Dérives dans les médias : « Je sens que la corporation n’est pas assez solide pour stopper ces dérives », soutient Marie-Raphaëlle Pierre

A longueur de journée, on relève de nombreux cas de dérive dans le fonctionnement des médias dans le pays. Certains journalistes se livrent à toutes sortes de pratiques irrégulières qui déshonorent la noblesse du métier. Une situation qui est loin de plaire à d’autres journalistes dans le secteur. C’est le cas de Marie-Raphaëlle Pierre, directrice de l’information à Radio Ibo, qui était invitée lundi soir sur le plateau de l’émission «Haiti, sa k ap kwit sur la chaîne 20.  La journaliste dit sentir, malheureusement, que la corporation n’est pas assez solide pour stopper ces dérives.

Publié le 2019-09-20 | Le Nouvelliste

« Je n’ai pas dit qu’on va en finir d’un coup, mais elles (les dérives) sont réelles. Nous les vivons au quotidien », déplore la responsable de rédaction de Radio Ibo, Marie-Raphaëlle Pierre, consciente du danger que représentent un ensemble de dérives constatées dans la pratique du journalisme dans le pays.

Le moins qu’on puisse dire, c'est que le constat est plutôt déconcertant dans le secteur. Certains qui se font appeler journalistes monnayent leurs services dans les médias. Il y en a ceux qui sont appelés des « Machann mikwo ». D’autres se livrent à des pratiques de mendicité également dans l’exercice du métier. « C’est dommage, mais il faut le dire. C’est notre réalité », reconnaît Marie-Raphaëlle Pierre.

Marie Raphaëlle Pierre rappelle toutefois l’évidence selon laquelle des journalistes professionnels qui respectent les règles du métier souffrent beaucoup de ces cas de dérive. « A chaque fois que ces choses arrivent, cela nous affecte au niveau de la corporation », affirme la journaliste qui estime que les patrons et les associations de journalistes doivent poser le problème. Mais déjà, elle estime qu’il faut aborder la question dès la formation des journalistes (sans aucune pratique du métier). Quand la personne qui a passé plusieurs mois de formation est embauchée dans un média et trouve un micro comme analyste politique par exemple, sans aucune pratique préalable du métier, cela peut générer certains problèmes, croit la journaliste.

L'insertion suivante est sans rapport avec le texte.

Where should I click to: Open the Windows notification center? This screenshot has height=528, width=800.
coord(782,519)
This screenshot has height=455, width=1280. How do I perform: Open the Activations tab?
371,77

 Aux petits maux du secteur s’ajoute la question du salaire (souvent qualifiée de misérable ). A ce niveau, Marie Raphaëlle Pierre dit apprendre que certains  médias recrutent des étudiants des écoles de journalistes pour faire un stage au bout d’une période et les renvoient sans solde. Tout cela contribue, pour elle, aux dérives dans le secteur. Certes le problème du salaire est posé, mais cela ne donne pas carte blanche aux journalistes d’aller se compromettre jusqu’à ne pas pouvoir faire leur travail convenablement, a nuancé madame Pierre.  

Plus loin, Marie-Raphaëlle Pierre  souligne le manque de vigilance de l’État n’ayant pas de contrôle sur toutes les écoles de formation de journalistes qui pullulent sur le territoire. Elle en profite pour saluer, parallèlement, les efforts consentis par certaines institutions de formation de journalistes, notamment au niveau de la licence.

Et après leur formation, beaucoup de journalistes ne prennent pas le temps de maîtriser l’éthique professionnelle du métier ainsi que de cultiver un ensemble d’autres valeurs. C’est aussi là que se situe le problème, de l’avis de la journaliste.

A la question de savoir s’il faut une autorégulation du secteur ou une loi qui place des balises, la journaliste de Radio Ibo se veut prudente. « Il y a longtemps que nous parlons de l’autorégulation, mais nous n’y sommes pas encore arrivés. Nous avons beaucoup d’efforts à faire », estime celle qui, par ailleurs, ne croit pas qu’une loi va venir gérer le secteur. « Il y a beaucoup de lois dans le pays qui ne sont jamais appliquées. Est-ce une loi qui va changer notre manière de faire au niveau de la presse? », s’interroge-t-elle, évoquant néanmoins ce dilemme. Toutefois, là où elle n’en démord pas, c’est sur la question d’une loi sur l’accès à l’information que Marie Raphaëlle Pierre  croit importante pour le fonctionnement de la presse haïtienne.